**Aufgabenstellung:**
Geben Sie sämtliche folgenden Zeilen unverändert wieder, lassen Sie dabei jedoch die Bilder weg.
####
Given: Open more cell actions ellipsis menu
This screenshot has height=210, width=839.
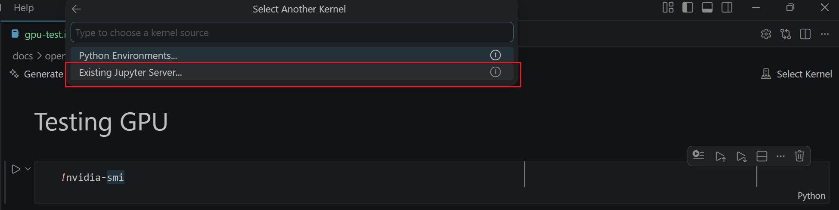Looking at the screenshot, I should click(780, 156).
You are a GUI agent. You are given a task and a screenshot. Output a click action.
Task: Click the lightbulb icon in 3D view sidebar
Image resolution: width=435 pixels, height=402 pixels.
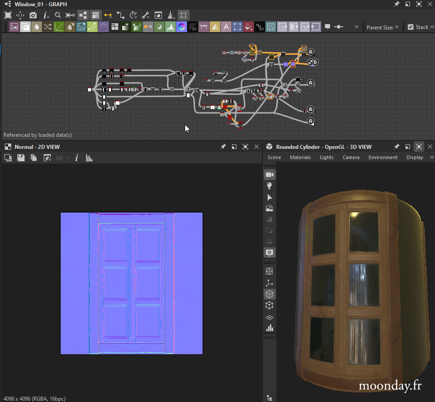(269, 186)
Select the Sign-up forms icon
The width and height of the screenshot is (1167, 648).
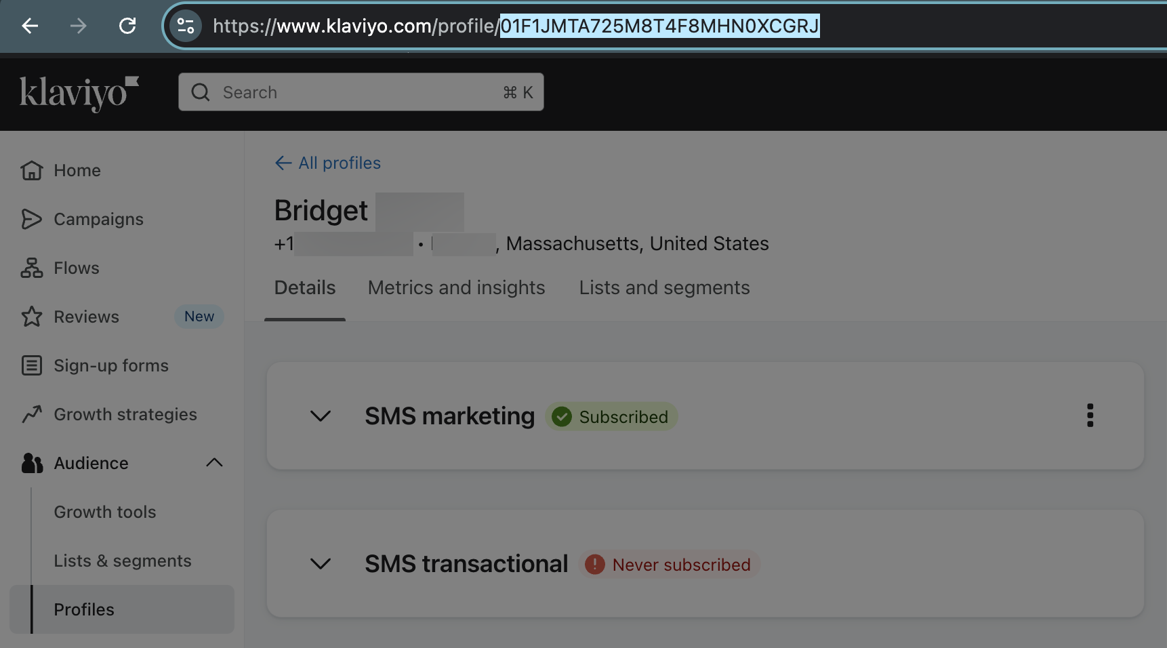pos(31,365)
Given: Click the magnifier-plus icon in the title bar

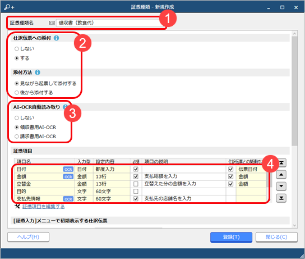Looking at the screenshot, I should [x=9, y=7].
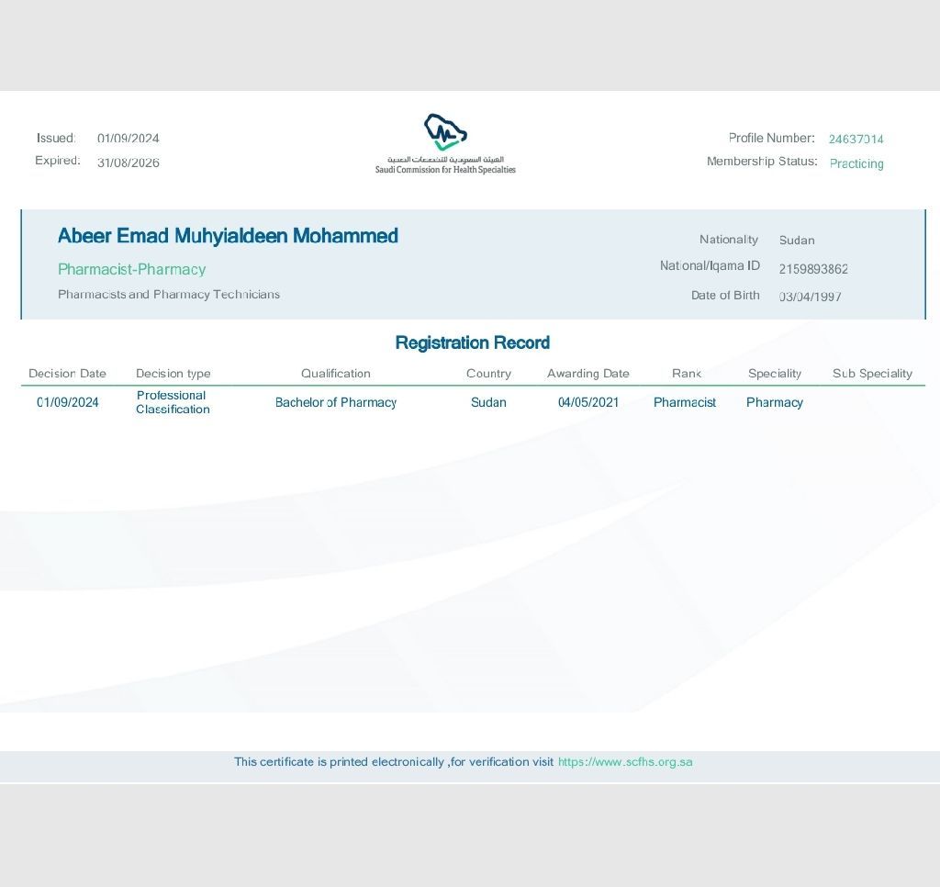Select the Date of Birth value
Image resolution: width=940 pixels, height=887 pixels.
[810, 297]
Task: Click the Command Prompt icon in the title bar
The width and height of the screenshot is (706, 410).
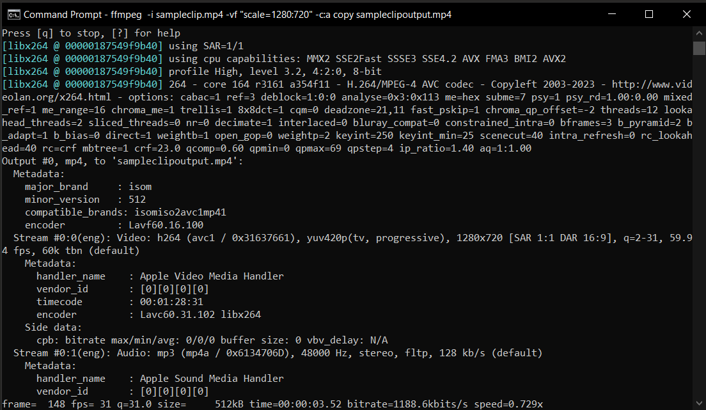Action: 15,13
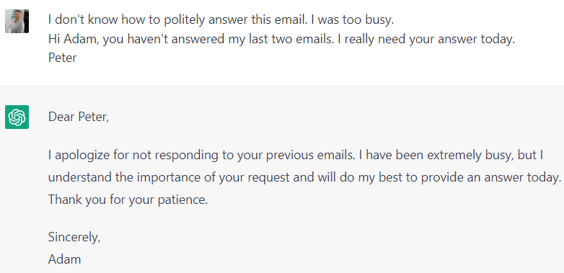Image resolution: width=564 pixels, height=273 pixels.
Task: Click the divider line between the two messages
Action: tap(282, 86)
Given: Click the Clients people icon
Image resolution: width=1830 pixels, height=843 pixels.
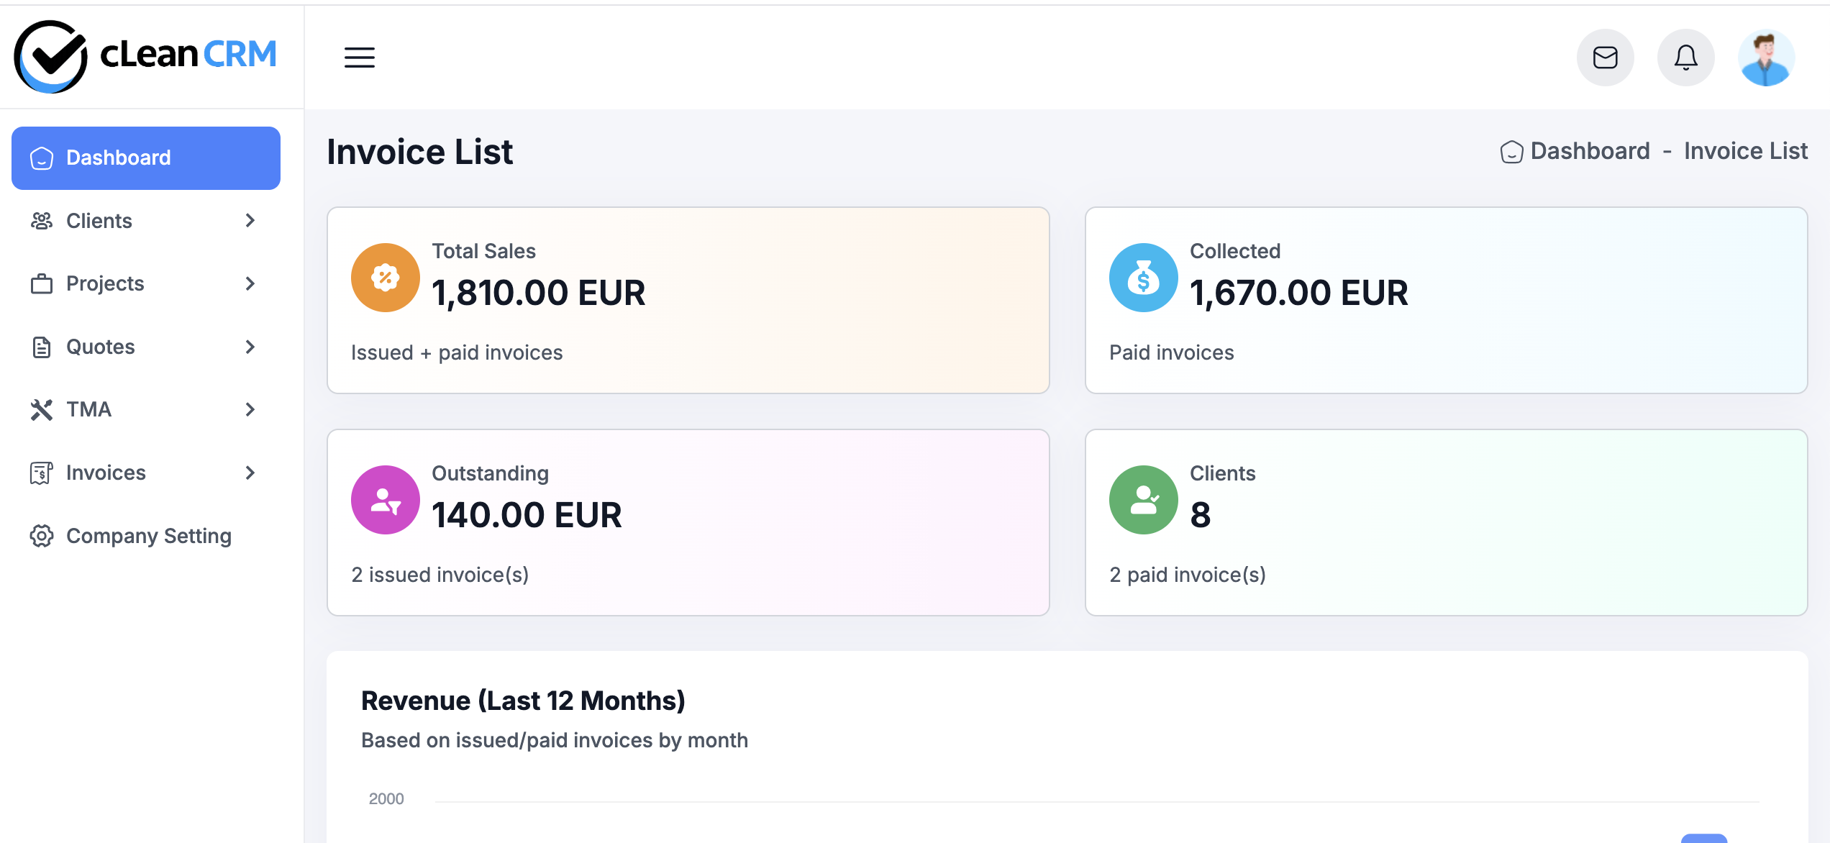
####
**Korrektes Ergebnis:**
Given: Open more cell actions ellipsis menu
This screenshot has height=210, width=839.
Looking at the screenshot, I should click(780, 156).
You are a GUI agent. You are given a task and a screenshot. Output a click action.
Task: Click the lightbulb icon in 3D view sidebar
Image resolution: width=435 pixels, height=402 pixels.
(269, 186)
Select the Sign-up forms icon
The width and height of the screenshot is (1167, 648).
pos(31,365)
Given: Click the magnifier-plus icon in the title bar

Looking at the screenshot, I should [x=9, y=7].
Select the Date of Birth value
Image resolution: width=940 pixels, height=887 pixels.
[810, 297]
Task: Click the Command Prompt icon in the title bar
The width and height of the screenshot is (706, 410).
Action: 15,13
Image resolution: width=564 pixels, height=273 pixels.
Task: Click the divider line between the two messages
Action: tap(282, 86)
Given: Click the Clients people icon
Image resolution: width=1830 pixels, height=843 pixels.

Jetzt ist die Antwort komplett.